Is there a difference between ++x and x++ in java?

Answer 1

Yes.

public class IncrementTest extends TestCase {

    public void testPreIncrement() throws Exception {
        int i = 0;
        int j = i++;
        assertEquals(0, j);
        assertEquals(1, i);
    }

    public void testPostIncrement() throws Exception {
        int i = 0;
        int j = ++i;
        assertEquals(1, j);
        assertEquals(1, i);
    }
}

Answer 2

++x is called preincrement while x++ is called postincrement.

int x = 5, y = 5;

System.out.println(++x); // outputs 6
System.out.println(x); // outputs 6

System.out.println(y++); // outputs 5
System.out.println(y); // outputs 6

Answer 3

These are known as postfix and prefix operators. Both will add 1 to the variable but there is a difference in the result of the statement.

int x = 0;
int y = 0;
y = ++x;            // result: y=1, x=1

int x = 0;
int y = 0;
y = x++;            // result: y=0, x=1

Answer 4

The Question is already answered, but allow me to add from my side too.

First of all ++ means increment by one and -- means decrement by one.

Now x++ means Increment x after this line and ++x means Increment x before this line.

Check this Example

class Example {
public static void main (String args[]) {
      int x=17,a,b;
      a=x++;
      b=++x;
      System.out.println(“x=” + x +“a=” +a);
      System.out.println(“x=” + x + “b=” +b);
      a = x--;
      b = --x;
      System.out.println(“x=” + x + “a=” +a);
      System.out.println(“x=” + x + “b=” +b);
      }
}

It will give the following output:

x=19 a=17
x=19 b=19
x=18 a=19
x=17 b=17

Answer 5

If it's like many other languages you may want to have a simple try:

i = 0;
if (0 == i++) // if true, increment happened after equality check
if (2 == ++i) // if true, increment happened before equality check

If the above doesn't happen like that, they may be equivalent

Answer 6

I landed here from one of its recent dup's, and though this question is more than answered, I couldn't help decompiling the code and adding "yet another answer" :-)
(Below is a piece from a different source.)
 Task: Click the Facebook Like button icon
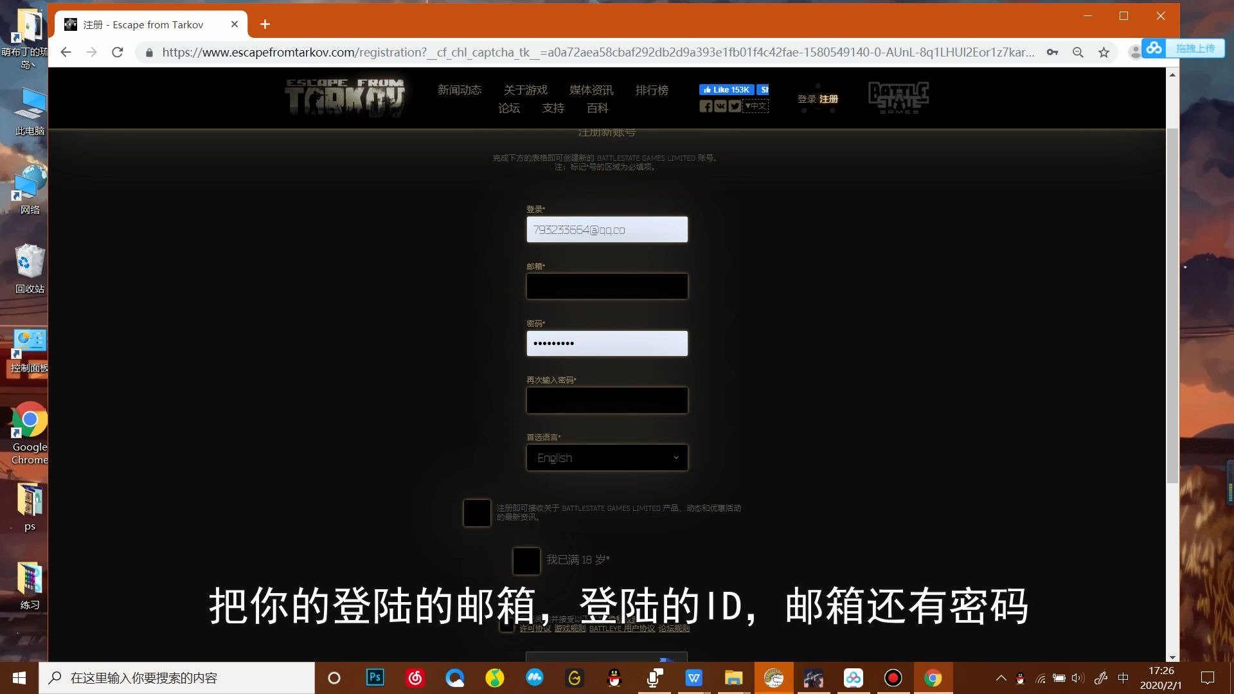tap(726, 89)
To be accurate (and probably, a bit pedantic),

int y = 2;
y = y++;

is compiled into:

int y = 2;
int tmp = y;
y = y+1;
y = tmp;

If you javac this Y.java class:

public class Y {
    public static void main(String []args) {
        int y = 2;
        y = y++;
    }
}

and javap -c Y, you get the following jvm code (I have allowed me to comment the main method with the help of the Java Virtual Machine Specification):

public class Y extends java.lang.Object{
public Y();
  Code:
   0:   aload_0
   1:   invokespecial  #1; //Method java/lang/Object."<init>":()V
   4:   return

public static void main(java.lang.String[]);
  Code:
   0:   iconst_2 // Push int constant `2` onto the operand stack. 
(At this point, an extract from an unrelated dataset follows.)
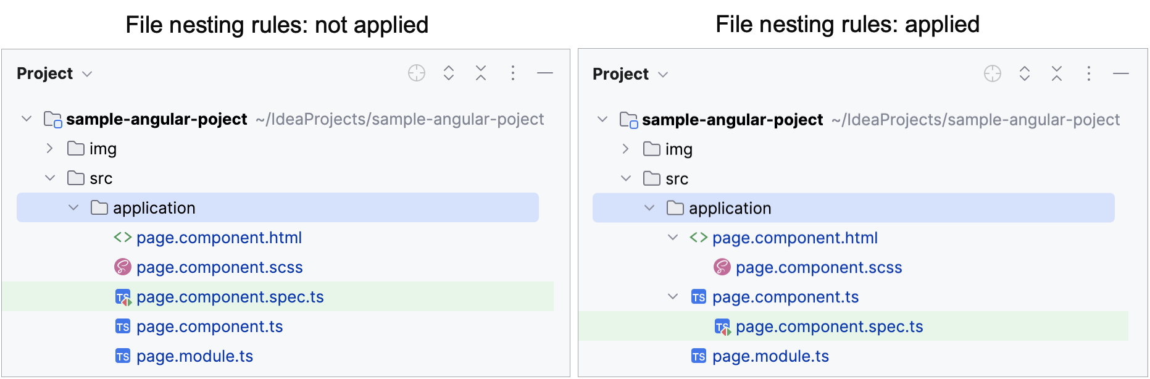
Task: Click Expand Selected icon in right panel
Action: pos(1025,74)
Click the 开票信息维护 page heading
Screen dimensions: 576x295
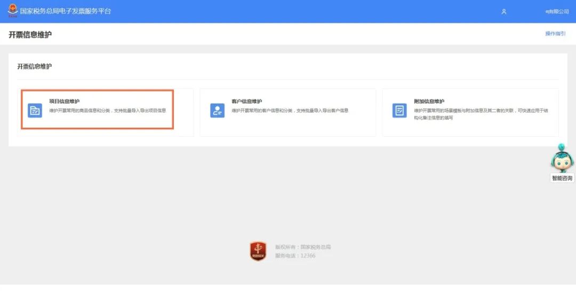(30, 35)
   1:   istore_1 // Pop the value on top of the operand stack (`2`) and set the
                 // value of the local variable at index `1` (`y`) to this value.

   2:   iload_1  // Push the value (`2`) of the local variable at index `1` (`y`)
                 // onto the operand stack

   3:   iinc  1, 1 // Sign-extend the constant value `1` to an int, and increment
                   // by this amount the local variable at index `1` (`y`)

   6:   istore_1 // Pop the value on top of the operand stack (`2`) and set the
                 // value of the local variable at index `1` (`y`) to this value.
   7:   return

}

Thus, we finally have:

0,1: y=2
2: tmp=y
3: y=y+1
6: y=tmp